The Hills Reply - Tarjei Vesaas - 1968 208pgs

Video still from Tarjei Vesaas reading from "Is-slottet", for Opphavsrett NRK, 1968

Video still from Tarjei Vesaas reading from "Is-slottet", for Opphavsrett NRK, 1968

A lush, warm, brooding void that envelopes the senses. We are seduced by this overtly autobiographical account, as this is Tarjei's final work  -and his most sacred. A hallucinatory tale of a young boy bound by the vivid observations he makes of his father, set against the brutal winter landscape of the Norwegian countryside. Intimate, dreadful, charming. Time is not present here, but an entity that has caused great damage, and the boy is distraught. They clear snow from the roads, from the gully  -there is nothing to think about but the silence, the wet horse and the snow on it's muzzle.
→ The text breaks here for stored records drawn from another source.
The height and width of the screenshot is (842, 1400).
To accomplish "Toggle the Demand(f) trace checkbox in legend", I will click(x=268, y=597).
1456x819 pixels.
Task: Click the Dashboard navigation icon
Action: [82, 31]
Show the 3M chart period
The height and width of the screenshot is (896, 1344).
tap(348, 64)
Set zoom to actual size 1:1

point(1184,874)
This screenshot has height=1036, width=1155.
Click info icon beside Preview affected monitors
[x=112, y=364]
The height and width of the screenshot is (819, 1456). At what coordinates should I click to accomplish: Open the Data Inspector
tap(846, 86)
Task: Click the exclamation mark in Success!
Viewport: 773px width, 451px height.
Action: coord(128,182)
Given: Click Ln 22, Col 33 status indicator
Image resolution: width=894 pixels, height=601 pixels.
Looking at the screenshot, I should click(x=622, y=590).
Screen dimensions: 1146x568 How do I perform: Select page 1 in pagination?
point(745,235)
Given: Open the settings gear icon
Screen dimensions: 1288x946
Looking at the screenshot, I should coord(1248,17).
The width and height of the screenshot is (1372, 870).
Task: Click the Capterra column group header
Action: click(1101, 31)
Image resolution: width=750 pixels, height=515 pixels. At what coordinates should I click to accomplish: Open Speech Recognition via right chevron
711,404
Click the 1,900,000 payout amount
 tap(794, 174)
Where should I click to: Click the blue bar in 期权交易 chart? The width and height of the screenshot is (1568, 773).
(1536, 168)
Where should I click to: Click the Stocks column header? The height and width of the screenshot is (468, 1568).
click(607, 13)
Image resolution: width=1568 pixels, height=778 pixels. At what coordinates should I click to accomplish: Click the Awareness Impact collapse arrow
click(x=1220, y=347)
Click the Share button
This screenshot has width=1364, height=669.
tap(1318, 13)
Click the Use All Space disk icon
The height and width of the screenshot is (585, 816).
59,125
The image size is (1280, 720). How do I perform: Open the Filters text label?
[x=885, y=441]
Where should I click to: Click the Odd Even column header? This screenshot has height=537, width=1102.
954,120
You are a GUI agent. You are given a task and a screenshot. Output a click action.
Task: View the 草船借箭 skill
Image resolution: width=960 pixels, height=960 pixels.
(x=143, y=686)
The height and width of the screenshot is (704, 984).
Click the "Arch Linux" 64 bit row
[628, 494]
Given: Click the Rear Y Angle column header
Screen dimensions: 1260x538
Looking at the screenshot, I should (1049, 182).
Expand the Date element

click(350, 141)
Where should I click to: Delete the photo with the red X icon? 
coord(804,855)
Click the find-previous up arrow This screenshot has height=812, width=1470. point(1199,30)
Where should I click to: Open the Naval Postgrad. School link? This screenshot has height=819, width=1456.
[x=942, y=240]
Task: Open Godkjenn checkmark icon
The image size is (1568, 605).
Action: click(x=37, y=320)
If one dreams, it's only to escape the nothingness. When a birch branch breaks, not even that sound is heard  -pitiful duties, blinded by an idleness. The boy imagines what life would be like if the snow had ever stopped falling. Although his greatest challenge is to penetrate the emptiness of his father's eyes  -cold, distant, unwelcoming; such a silence and disconnect is as deafening as the snowfall. Perhaps his father despises him because he possesses what appears to be lost  -his own youth, his dreams, and his strength. A father defeated. 

"The day creeps on its belly like a snake, and breaks in pieces in order to make off into thousands of hiding places; in the wilderness, in the upper reaches of lakes, between the blocks of stone in ancient mountain slides...The betrayed day, once so splendidly equipped, has no chance now."

Intimate, dreadful, and charming. First published in 1968, yet it's strange conviction blends the ever present sensation of loss that we can relate to today. It can be observed that Tarjei's own memory may have been deteriorating upon completing this fragmented novel, but there is a rhythm which slowly emerges  -and you're out there in the nothingness, alone, cold, and tired. You must put the book down, set it aside so as to digest these sterile, yet simultaneously challenging, vignettes. I am reminded of Lawrence English's album Cruel Optism, or Popol Vuh's 1975 masterpiece, Das Hohelied Salomos.

Tarjei's The Hills Reply renders the reader helpless, although once we arrive to the second chapter, 'In the Marshes and on the Earth', something miraculous happens.  "The great bird folds his wings. With my eyes above the moss I can watch. It stands in the  marsh with an uplifted, inquiring head...I am quivering with excitement...I am lying in cold marsh moisture that slowly penetrates my clothes, making me damp and filthy."